» **Testo estratto**:
Tutti coloro che l’hanno conosciuto non possono che definire don Ercole Artoni una persona straordinaria; nel senso etimologico del termine significa “fuori dall’ordinario”, e don Ercole lo era certamente. Una vita piena di tantissimi avvenimenti, che paiono quasi incredibili se pensati vissuti da una sola persona: tant’è che il libro sulla sua vita (“Don Ercole Artoni, lo scomodo prete reggiano”) creò curiosità nazionali, dalla rivista Vanity Fair a una trasmissione di Maurizio Costanzo su Rai 1.
Don Ercole era colui che divenne famoso in tutta Italia perché prete eletto come indipendente nelle liste del Pci, era colui che occupava le case, che conobbe diversi brigatisti, che picchettava le fabbriche con gli operai, ma che fu anche inconsapevolmente al servizio di Gladio.
Era un prete insolito che insieme agli studenti preparava in anticipo i piani di contestazione, che collaborò con Loris Malaguzzi, che aiutò lo sviluppo di missioni in Brasile, che andò a Mosca nella delegazione italiana contro la guerra del Vietnam e a Berlino nella Commissione disarmo; ma che finì anche in carcere in isolamento, che fu protetto dalla malavita reggiana, che fu sostenuto dal comitato delle prostitute, che conobbe la “Primula Nera” Paolo Bellini, che liberò un giovane rapito… e soprattutto che, nel frattempo, apriva le porte della sua canonica e della sua casa ai più poveri e ai più emarginati, divenendo uno dei primi a dare risposte concrete per affrontare il flagello della droga sin dagli anni ’70.
Don Ercole era una persona straordinaria. E come tale aveva tantissime virtù ma anche dei difetti, come tutti gli esseri umani; ma il suo grande amore per i più poveri e i più bisognosi faceva sì che non si potesse che volergli profondamente bene e perdonargli ciò su cui non si era d’accordo. Per questo motivo ha sempre avuto intorno moltissime persone ad aiutarlo e a credere in lui: dai suoi famigliari, a cui va il mio abbraccio più forte, ai tanti amici.

» **Dati forniti**:
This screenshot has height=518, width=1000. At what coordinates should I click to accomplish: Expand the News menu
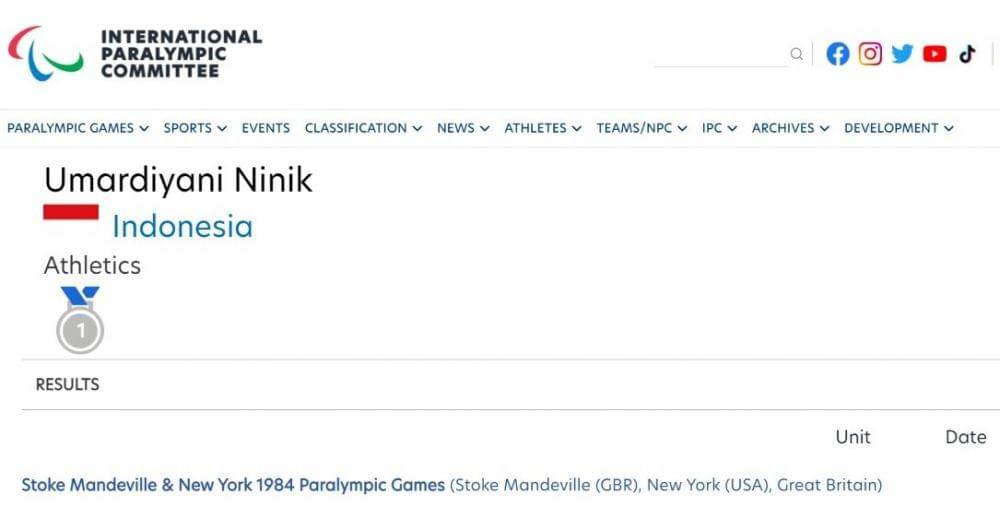[463, 128]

» **Le tue istruzioni**:
Rispondi in base al testo su don Ercole Artoni:
(a) Qual è il titolo del libro sulla sua vita?
(b) Nelle liste di quale partito fu eletto come indipendente?
(c) In quale città andò con la delegazione italiana contro la guerra del Vietnam?
Per svolgere il compito non occorre consultare i dati.

» **Risposta al compito**:
(a) "Don Ercole Artoni, lo scomodo prete reggiano".
(b) Nelle liste del Pci.
(c) A Mosca.